INPUT MATERIAL Start Marker

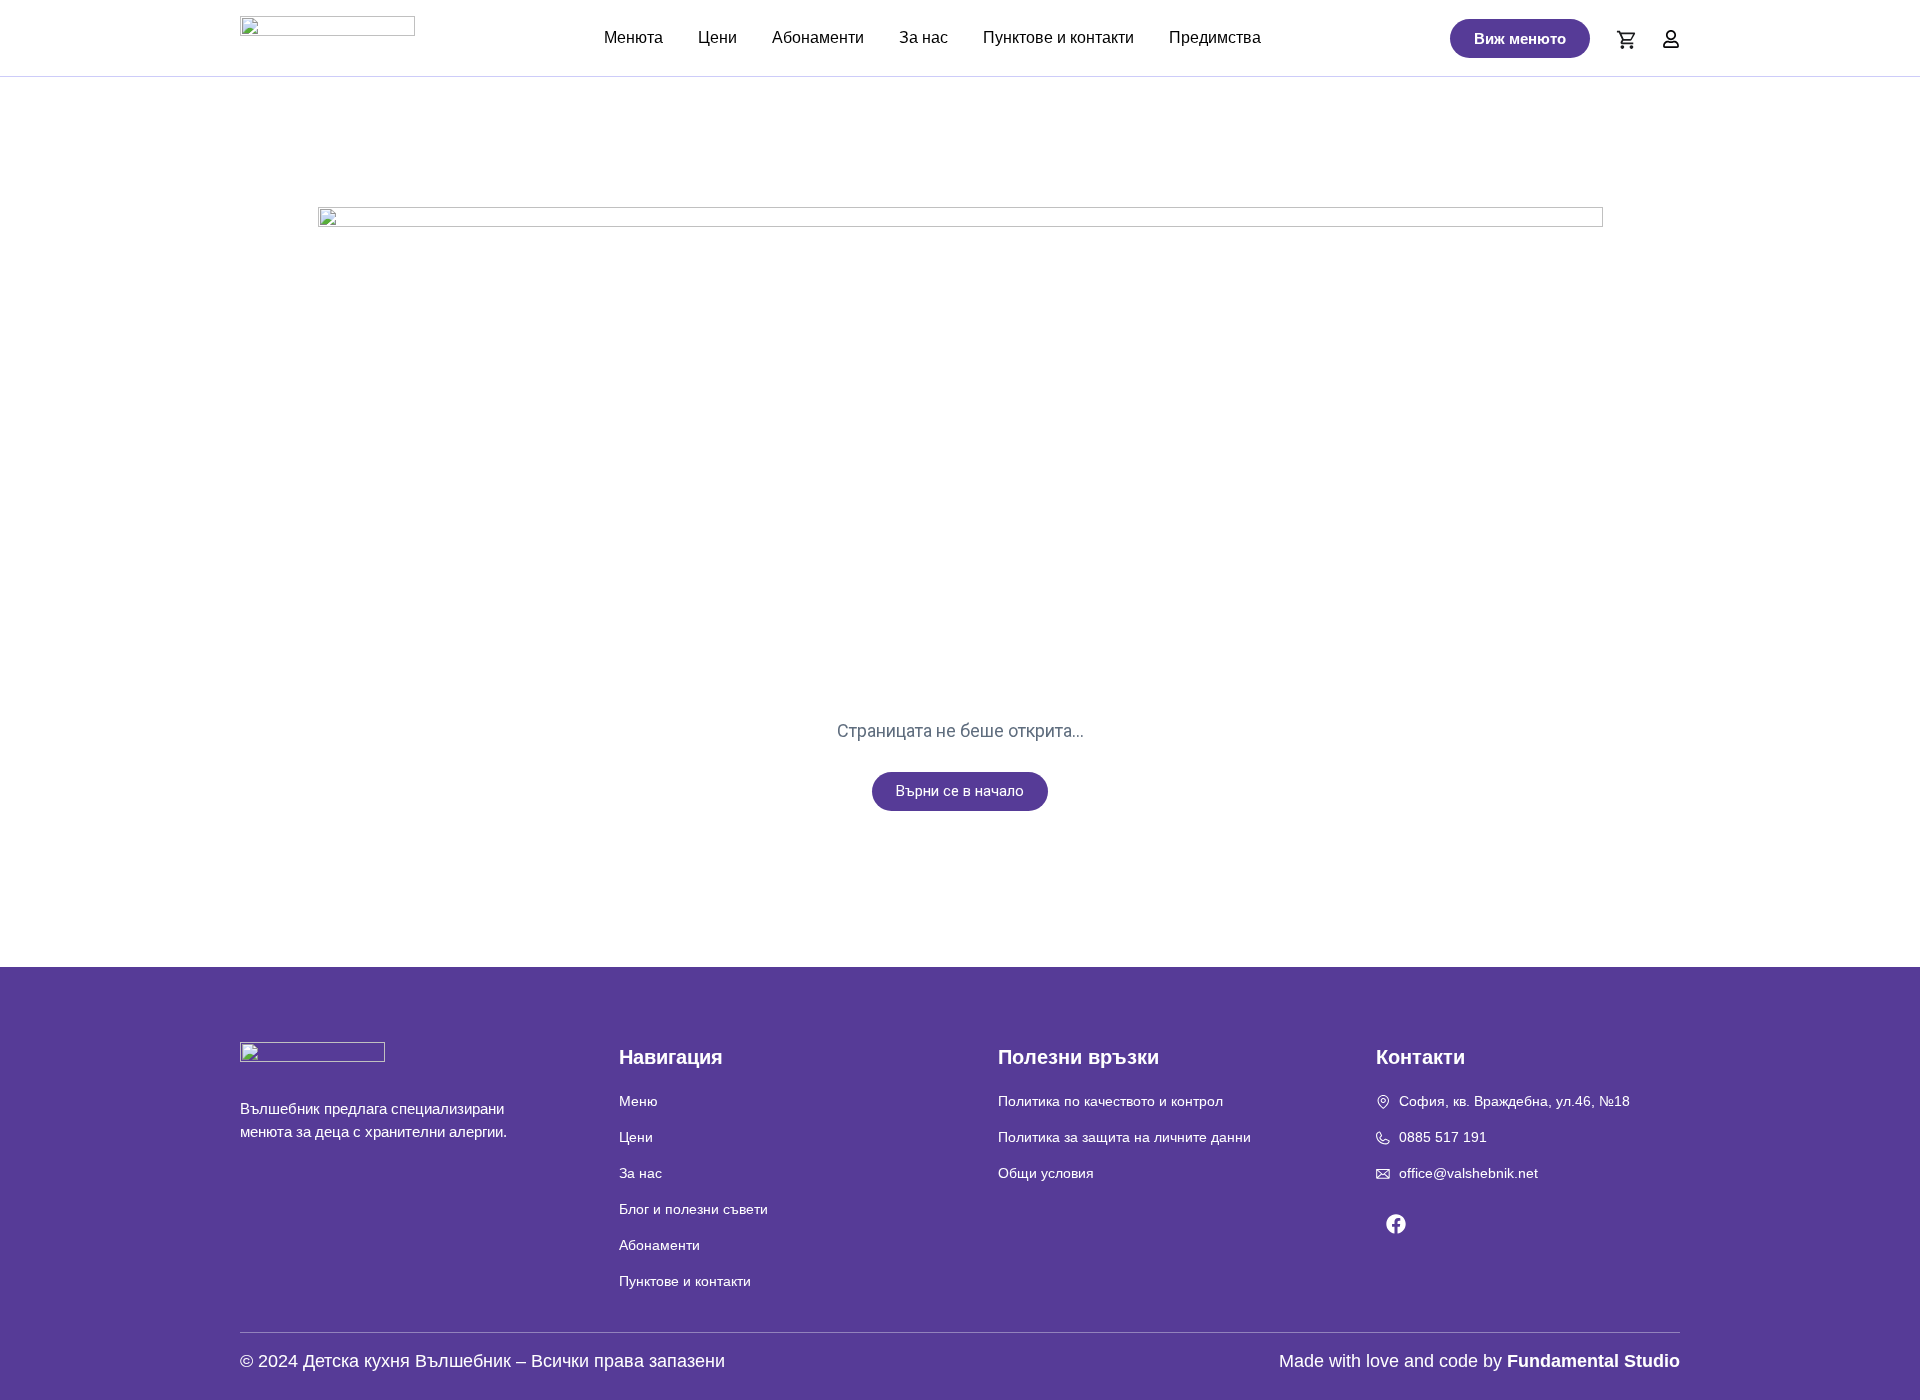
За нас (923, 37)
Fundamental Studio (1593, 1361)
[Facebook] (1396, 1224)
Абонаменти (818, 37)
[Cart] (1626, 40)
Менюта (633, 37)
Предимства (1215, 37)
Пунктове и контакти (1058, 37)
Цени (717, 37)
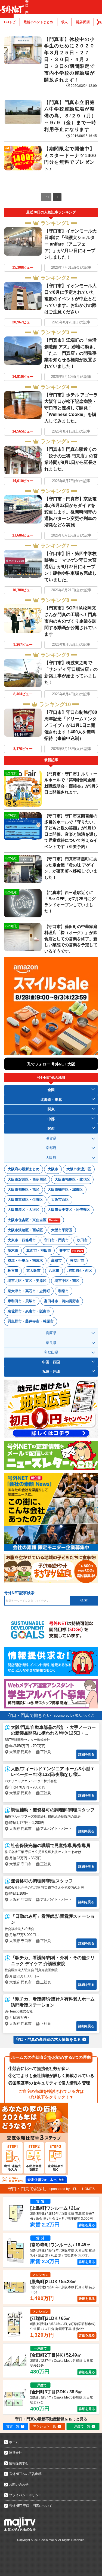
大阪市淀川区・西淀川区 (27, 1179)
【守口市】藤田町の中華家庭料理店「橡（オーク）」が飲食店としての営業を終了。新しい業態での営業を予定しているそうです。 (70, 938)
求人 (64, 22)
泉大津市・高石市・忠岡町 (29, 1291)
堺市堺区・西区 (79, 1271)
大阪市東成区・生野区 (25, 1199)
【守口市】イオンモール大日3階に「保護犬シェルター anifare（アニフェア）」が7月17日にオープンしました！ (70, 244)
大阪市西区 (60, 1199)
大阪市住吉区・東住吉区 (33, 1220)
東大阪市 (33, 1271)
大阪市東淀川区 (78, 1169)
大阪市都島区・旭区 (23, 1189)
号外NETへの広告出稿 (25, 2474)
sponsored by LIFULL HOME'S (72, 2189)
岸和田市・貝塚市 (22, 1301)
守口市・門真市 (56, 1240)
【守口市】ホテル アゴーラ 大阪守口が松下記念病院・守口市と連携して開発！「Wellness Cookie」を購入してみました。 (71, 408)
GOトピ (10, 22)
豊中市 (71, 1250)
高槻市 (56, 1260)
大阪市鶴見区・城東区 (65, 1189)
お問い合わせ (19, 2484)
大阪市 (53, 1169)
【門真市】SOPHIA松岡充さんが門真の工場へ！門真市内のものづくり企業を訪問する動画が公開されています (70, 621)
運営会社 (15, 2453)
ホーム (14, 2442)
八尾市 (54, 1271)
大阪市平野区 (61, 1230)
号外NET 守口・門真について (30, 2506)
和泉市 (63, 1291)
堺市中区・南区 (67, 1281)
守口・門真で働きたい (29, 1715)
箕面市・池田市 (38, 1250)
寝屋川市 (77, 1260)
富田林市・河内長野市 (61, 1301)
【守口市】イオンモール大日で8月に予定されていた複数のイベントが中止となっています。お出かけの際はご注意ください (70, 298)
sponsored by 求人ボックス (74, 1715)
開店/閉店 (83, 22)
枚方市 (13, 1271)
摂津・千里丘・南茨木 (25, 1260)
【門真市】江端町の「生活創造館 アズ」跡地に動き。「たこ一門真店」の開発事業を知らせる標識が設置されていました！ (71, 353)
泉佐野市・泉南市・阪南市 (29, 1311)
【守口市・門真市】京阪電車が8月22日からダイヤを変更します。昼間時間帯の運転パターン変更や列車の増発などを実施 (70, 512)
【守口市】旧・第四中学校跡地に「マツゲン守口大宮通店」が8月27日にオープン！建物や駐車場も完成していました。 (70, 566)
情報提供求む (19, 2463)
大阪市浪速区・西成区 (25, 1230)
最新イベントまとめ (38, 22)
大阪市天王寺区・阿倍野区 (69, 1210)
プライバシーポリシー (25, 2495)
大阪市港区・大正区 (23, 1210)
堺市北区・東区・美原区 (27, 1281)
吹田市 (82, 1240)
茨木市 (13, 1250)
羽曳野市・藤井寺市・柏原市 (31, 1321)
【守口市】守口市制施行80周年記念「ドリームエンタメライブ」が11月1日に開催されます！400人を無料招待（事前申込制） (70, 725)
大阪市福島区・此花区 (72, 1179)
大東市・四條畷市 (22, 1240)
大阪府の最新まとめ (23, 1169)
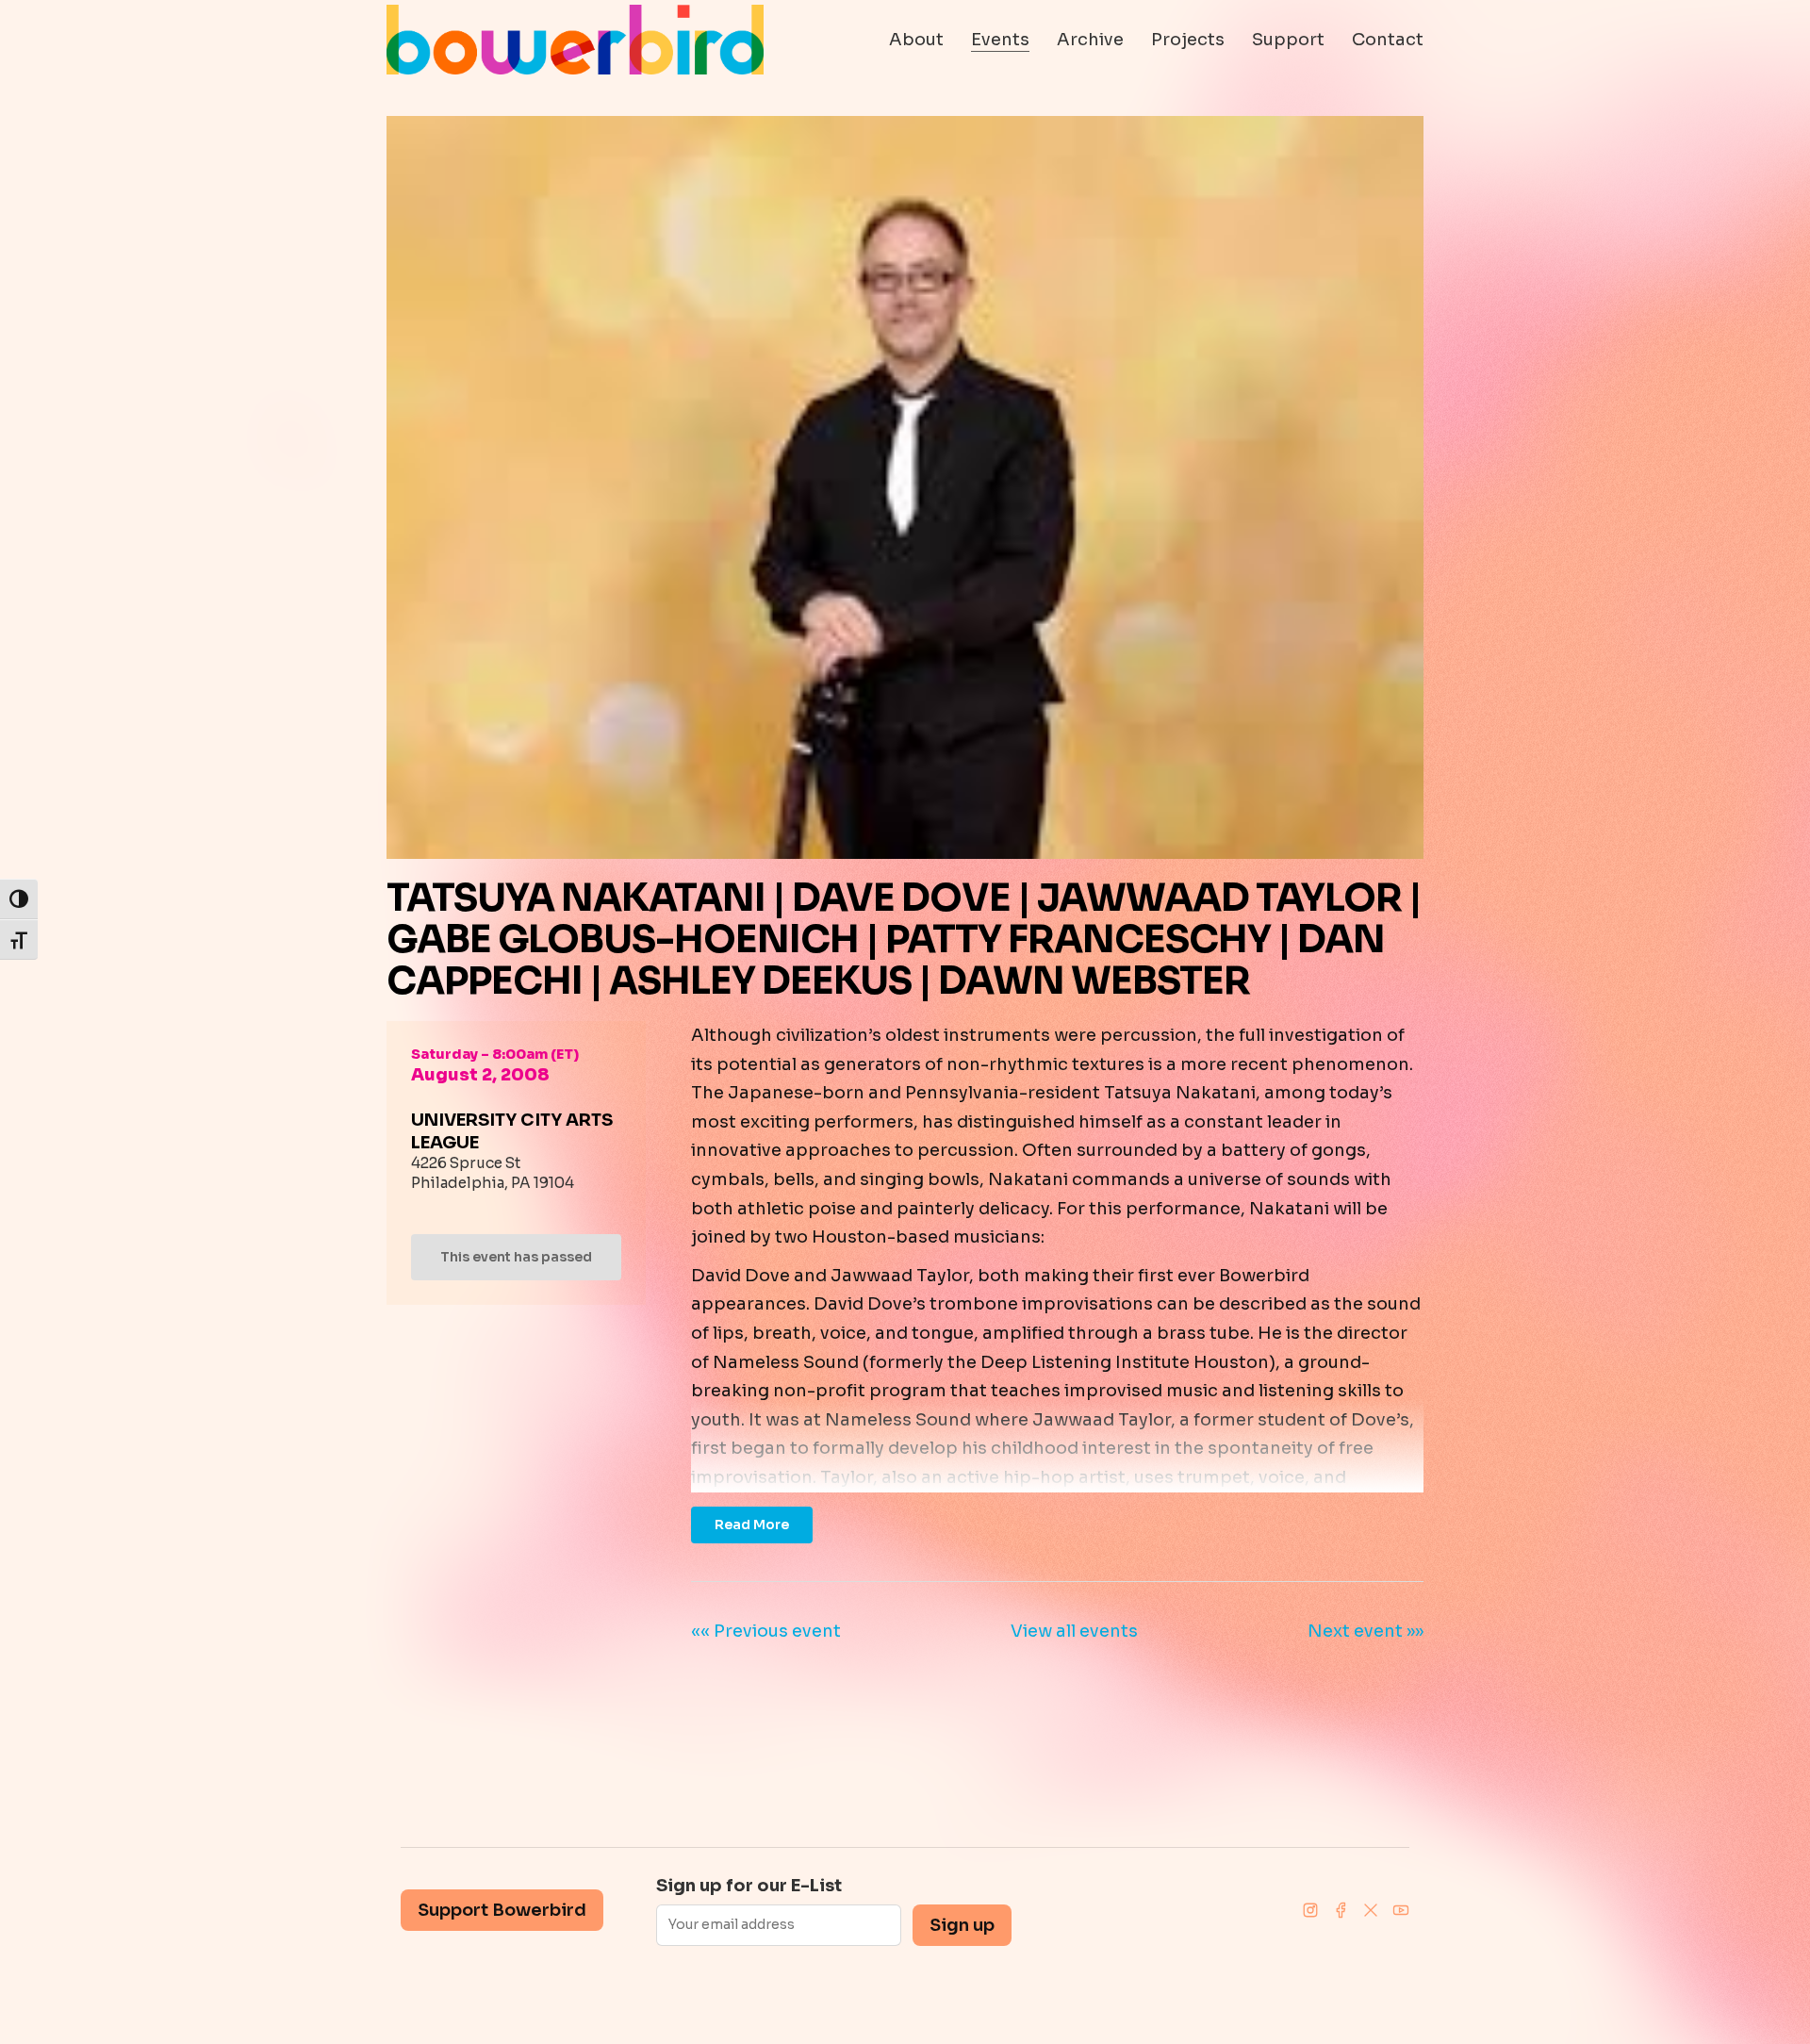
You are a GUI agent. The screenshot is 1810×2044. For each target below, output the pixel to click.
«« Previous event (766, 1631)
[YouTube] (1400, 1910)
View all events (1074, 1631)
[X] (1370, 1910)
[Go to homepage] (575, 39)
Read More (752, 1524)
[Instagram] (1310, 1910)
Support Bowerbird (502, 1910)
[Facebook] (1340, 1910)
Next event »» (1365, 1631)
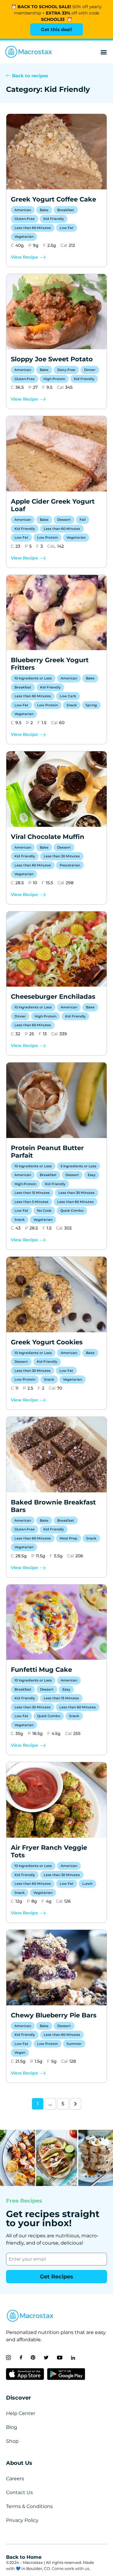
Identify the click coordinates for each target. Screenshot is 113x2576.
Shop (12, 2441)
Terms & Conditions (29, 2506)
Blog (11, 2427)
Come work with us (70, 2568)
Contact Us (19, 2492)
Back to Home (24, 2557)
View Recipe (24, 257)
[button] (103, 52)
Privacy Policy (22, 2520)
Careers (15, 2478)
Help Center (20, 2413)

INPUT MATERIAL End Marker

◆ **ACTIVITY**
Retype verbatim only the lines beginning with the line that contains "茨木市 (13, 1250)" and ending with the last line of the listing above; pictures are to be excluded.

◆ **ANSWER BOX**
茨木市 (13, 1250)
羽曳野市・藤井寺市・柏原市 (31, 1321)
【守口市】守口市制施行80周年記念「ドリームエンタメライブ」が11月1日に開催されます！400人を無料招待（事前申込制） (70, 725)
大阪市福島区・此花区 (72, 1179)
大東市・四條畷市 (22, 1240)
大阪府の最新まとめ (23, 1169)
You are a GUI agent. The screenshot is 1810×2044. For each target below, output the pixel to click.
«« Previous event (766, 1631)
[YouTube] (1400, 1910)
View all events (1074, 1631)
[X] (1370, 1910)
[Go to homepage] (575, 39)
Read More (752, 1524)
[Instagram] (1310, 1910)
Support Bowerbird (502, 1910)
[Facebook] (1340, 1910)
Next event »» (1365, 1631)
Identify the click coordinates for each target. Screenshot is 113x2576.
Shop (12, 2441)
Terms & Conditions (29, 2506)
Blog (11, 2427)
Come work with us (70, 2568)
Contact Us (19, 2492)
Back to Home (24, 2557)
View Recipe (24, 257)
[button] (103, 52)
Privacy Policy (22, 2520)
Careers (15, 2478)
Help Center (20, 2413)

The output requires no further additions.